:: Extract to read ::

Jean-Michel Frodon explains how France has fallen in love with French cinema all over again


The Walter Reade Theater presents its annual Rendezvous with French Cinema series, March 8-17

The jury for the Louis Delluc prize, led by Cannes Film Festival director Gilles Jacob, had a hard time choosing the best French film of 2001. There were plenty of candidates, and the diversity offers proof of French cinema's current state of good health. Out of 140 releases, over 40 were memorable, each one bearing the singular imprint of a distinctive creative identity. As I write, I find myself with a double dilemma. On the one hand, I don't want to come across as a dreadful nationalist and have to disprove it, though I am a fairly vigorous partisan of the kind of French cinema that offers so many varied felicities. To my knowledge, there's no national cinema quite like it. On the other hand, I don't want to reduce the past year to a mere catalogue. For this I excuse myself in advance.

Generational diversity was 2001's hallmark. To begin with, there were films by veterans who have been active for as long as 40 years - Godard, Rohmer, Rivette, Straub and Huillet (Workers, Peasants), Lanzmann (Sobibor·), and even Jean-Daniel Pollet (Ceux d'en face), all of them as inventive as when they began. One might add to this group the doyen of world cinema, Manoel de Oliveira, whose magnificent I'm Going Home is truly a French film, even if the filmmaker himself is Portuguese.* In 2001, as we celebrated the 50th anniversary of Cahiers du Cinéma, all the directors from the magazine's founding generation, save Truffaut and Demy, were still with us (the year before, both Varda and Chabrol demonstrated that they too were still at the top of their respective forms).

At the other end of the generational continuum, there were just as many debut films. One of them came out of nowhere, made by first-time filmmaker Eugene Green. In Toutes les nuits, which won the Delluc prize for best first film, Green borrows from Bresson and Rohmer, and experiments with memory fragments and tonal ruptures to compose a singular and troubling cinematic song of an American in Paris. Just as astonishing, Damien Odoul's Deep Breath charges through the countryside, grounded in a naturalist evocation of rural France, and transforms itself through pure mise-en-scène into a cruel, dreamlike coming-of-age tale. And there's Orso Miret, whose De l'histoire ancienne places the filmmaker firmly in the lineage of young directors such as Arnaud Desplechin, Arnaud Des Pallières and Emmanuel Finkiel, who examine the present through a critical historical perspective. Among the other newcomers, you can pinpoint two groups: filmmakers who are products of the Arab immigrant experience, like Chad Chenouga (17, rue Bleue), and Tamina Benguigui (Inch'Allah Dimanche), and directors from the rural or provincial southwest, such as Phillippe Ramos and the Larrieu Brothers, joined this year by Alain Guiraudie (Du soleil pour les gueux), Yves Caumont (Amour d'enfance), and Frédéric Videau (The Son of Jean-Claude Videau).

:::
:: Data to examine ::

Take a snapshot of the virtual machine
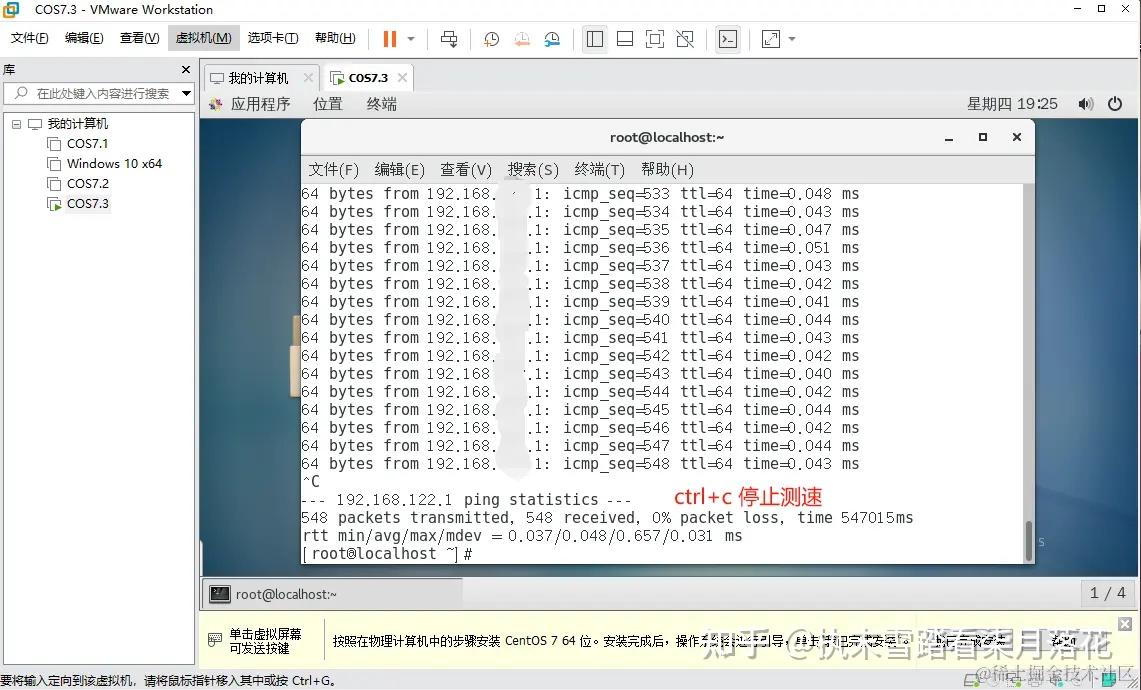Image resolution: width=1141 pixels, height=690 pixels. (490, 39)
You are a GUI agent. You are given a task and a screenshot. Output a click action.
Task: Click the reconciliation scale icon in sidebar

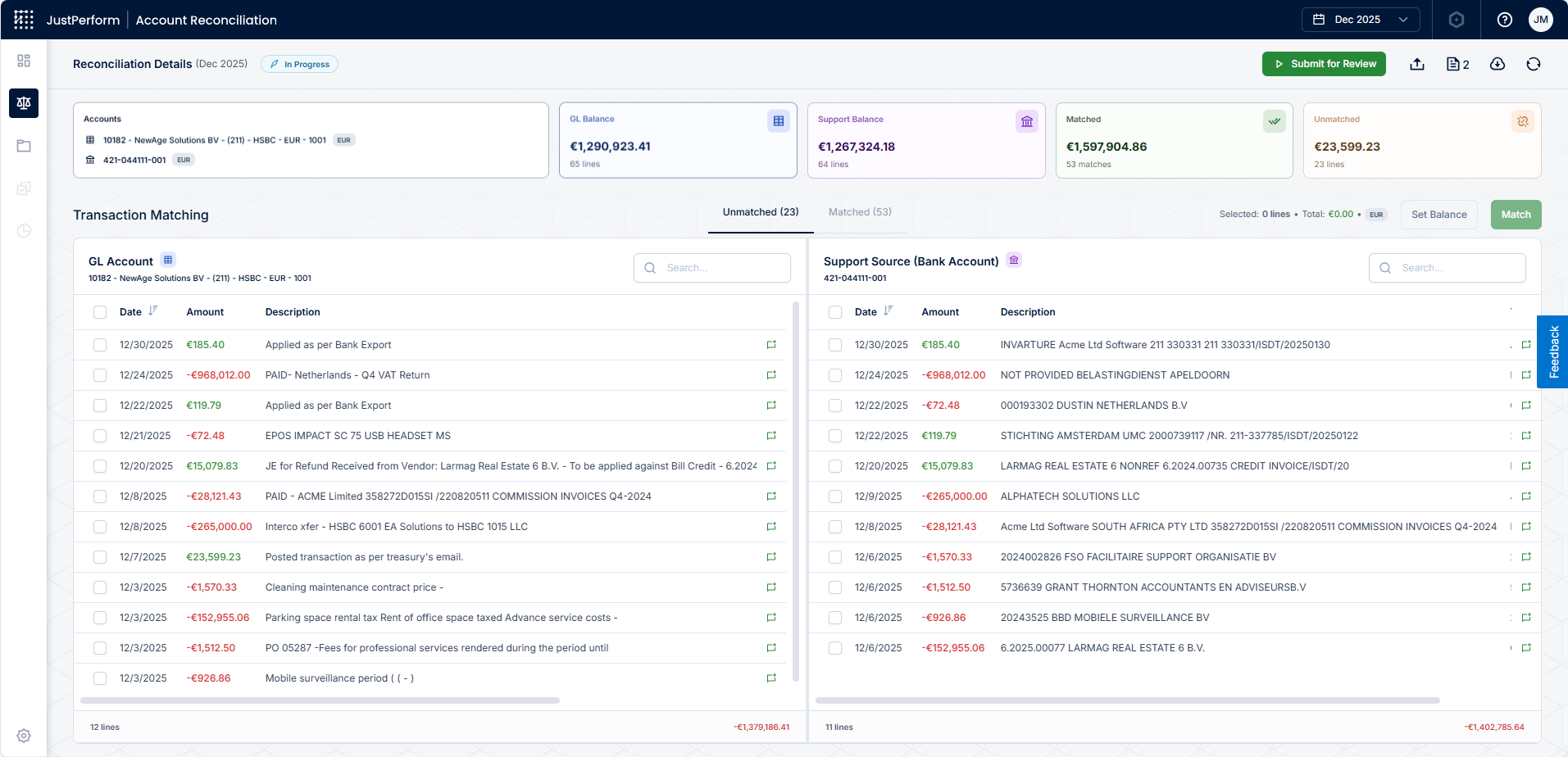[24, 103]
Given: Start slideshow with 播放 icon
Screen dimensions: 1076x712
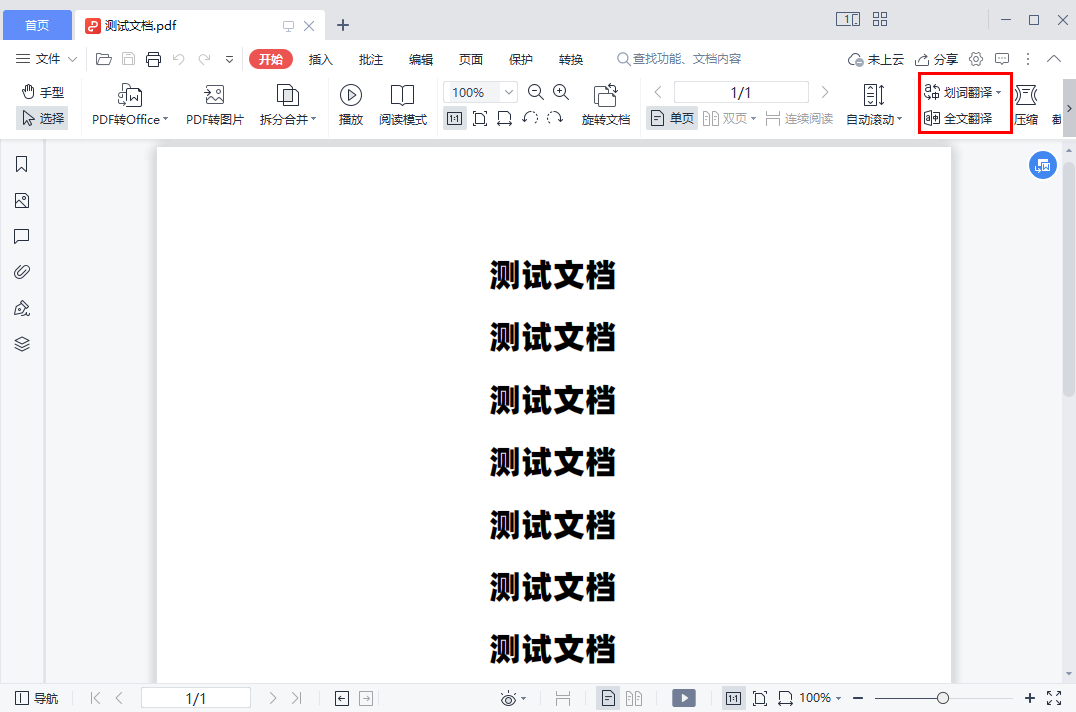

:::

## Prompt 1
Reproduce the stretch of the French cinema article from "The Walter Reade" through "myself in advance.", word for word.
## Prompt 2
Carry the French cinema article forward, starting right after its final sentence.

## Task result 1
The Walter Reade Theater presents its annual Rendezvous with French Cinema series, March 8-17

The jury for the Louis Delluc prize, led by Cannes Film Festival director Gilles Jacob, had a hard time choosing the best French film of 2001. There were plenty of candidates, and the diversity offers proof of French cinema's current state of good health. Out of 140 releases, over 40 were memorable, each one bearing the singular imprint of a distinctive creative identity. As I write, I find myself with a double dilemma. On the one hand, I don't want to come across as a dreadful nationalist and have to disprove it, though I am a fairly vigorous partisan of the kind of French cinema that offers so many varied felicities. To my knowledge, there's no national cinema quite like it. On the other hand, I don't want to reduce the past year to a mere catalogue. For this I excuse myself in advance.

## Task result 2
The generations between the old guard and the new breed held their own, and no two films were alike. What connection can be made between the following? Consider Philippe Faucon's attentive realism in Samia; Jean-Marc Barr and Pascal Arnold's joyous, unruly freedom in Too Much Flesh and Being Light; the novelistic aspirations of Xavier Beauvois in Selon Matthieu and those - deliberately hidden - of François Ozon in Under the Sand; the extreme and disconcerting consistency of Catherine Breillat's Fat Girl, Robert Guédiguian's The Town Is Quiet, and Philippe Garrel's Sauvage innocence; the dramatic and aesthetic intelligence of Benoît Jacquot's version of Verdi's Tosca; Vincent Dieutre's profitable exploration of cinematic modernity through the lens of contemporary art in Leçon des ténèbres; the abrasive melancholia of Bertrand Bonello's The Pornographer; the thematic richness and sensuality of André Téchiné's Loin; the powerfully unsettling naturalism of Philippe Le Guay's Night Shift; Patrice Chéreau's audacious and delicate reinvention of his mise-en-scène in Intimacy (which won the Delluc prize for best film of the year); risk-taking openness to the world in Sébastien Lifshitz's La Traversée; the sense of justice and the hyper-clarity of Raymond Depardon's vision in Profils paysans; Jacques Audiard's ability to escape from the limitations of his own cleverness in Read My Lips; Marie Vermillard's stubborn and solitary courage as she searches out and brushes against human madness in Imago; Laurent Cantet's dramaturgical intelligence in Time Out; Cédric Kahn's passionate inquiry in Roberto Succo; Michel Piccoli's balance between genius and madness in La Plage noire; Michèle Rosier's supreme cinematic confidence in Malraux, tu m'étonnes.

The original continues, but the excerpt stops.